Blindata l'area per l'arrivo del Presidente Mattarella. In campo migliaia di agenti per gestire 70mila spettatori
Una domenica da bollino rosso, con il quadrante nord della Capitale trasformato in una gigantesca macchina della sicurezza. Alla fine, dopo giorni di tensioni, incontri e trattative serrate, il Prefetto di Roma ha deciso: il Derby della Capitale tra Roma e Lazio si giocherà domenica 17 maggio alle 12, con mezz’ora di anticipo rispetto all’orario inizialmente previsto.
Una scelta studiata al millimetro per evitare la sovrapposizione più delicata: quella con la finale degli Internazionali d’Italia di tennis al Foro Italico, in programma alle 17.
L’obiettivo è chiaro: separare nel tempo e nei flussi due eventi capaci di attirare complessivamente quasi 70mila persone nello stesso quadrante della città.
Da una parte i circa 60mila tifosi attesi all’Olimpico per la stracittadina, dall’altra i 10mila spettatori previsti al Centrale del tennis, dove è annunciata anche la presenza del Presidente della Repubblica Sergio Mattarella.
Una sfida organizzativa senza precedenti, che ha spinto Questura e Prefettura a predisporre un piano di sicurezza straordinario.
Il dispositivo definitivo verrà affinato nel tavolo tecnico convocato nel pomeriggio, ma la cornice è già delineata: migliaia di agenti tra Polizia, Carabinieri, Guardia di Finanza e Polizia Locale presidieranno l’area del Foro Italico e dello stadio Olimpico, con il supporto di steward, Vigili del Fuoco e personale sanitario del 118.
La scelta della domenica a pranzo ha anche allontanato uno degli scenari che più preoccupavano le autorità.
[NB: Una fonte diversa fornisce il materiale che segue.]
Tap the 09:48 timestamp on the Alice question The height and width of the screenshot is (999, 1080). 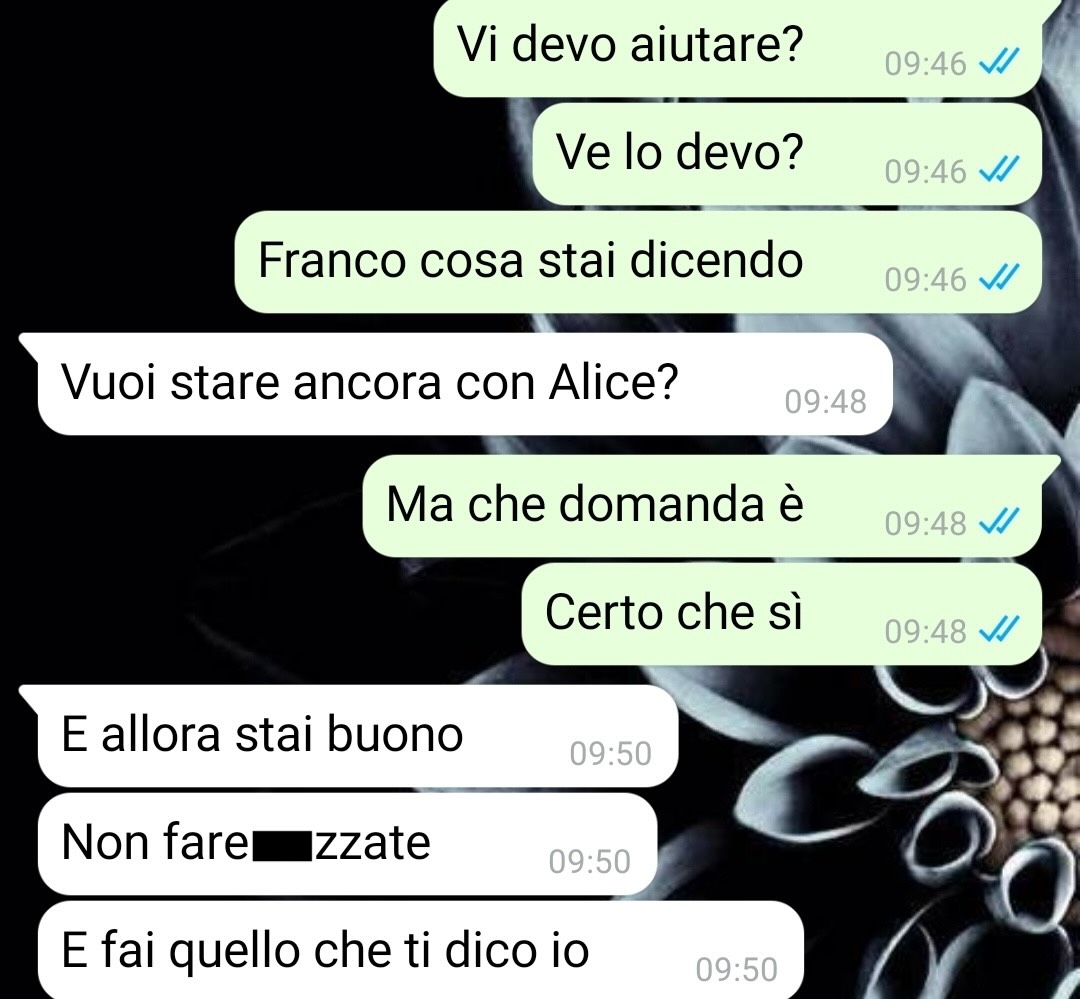click(x=825, y=402)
Il possibile spostamento del derby al lunedì sera rischiava infatti di lasciare migliaia di tifosi all’esterno dello stadio, proprio mentre il torneo di tennis avrebbe richiamato pubblico internazionale e ospiti istituzionali.
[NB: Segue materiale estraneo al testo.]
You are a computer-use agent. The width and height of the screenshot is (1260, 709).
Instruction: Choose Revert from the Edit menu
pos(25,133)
In particolare, i gruppi organizzati della Curva Sud romanista avevano minacciato proteste e presidi fuori dall’impianto in caso di rinvio, mentre parte della tifoseria laziale aveva già annunciato forme di contestazione.
Con il ritorno alla collocazione domenicale, il clima resta caldo ma rientra in un quadro considerato più gestibile sotto il profilo dell’ordine pubblico.
Per evitare cortocircuiti logistici, Lega Serie A e organizzatori degli Internazionali hanno lavorato insieme a Sport e Salute alla definizione di un piano “Safety” integrato, mai sperimentato prima nella Capitale. Il progetto prevede una cabina di regia unica per coordinare i due eventi e un sistema di percorsi separati per i diversi flussi di pubblico.
I tifosi romanisti saranno indirizzati verso l’area Flaminio, quelli laziali nella zona di Ponte Milvio, mentre gli spettatori del torneo di tennis avranno accessi dedicati e corridoi protetti verso il Centrale del Foro Italico.
Fondamentale, in questo senso, proprio l’anticipo del derby a mezzogiorno: l’idea è consentire il deflusso della maggior parte del pubblico calcistico prima dell’ingresso massiccio degli spettatori della finale.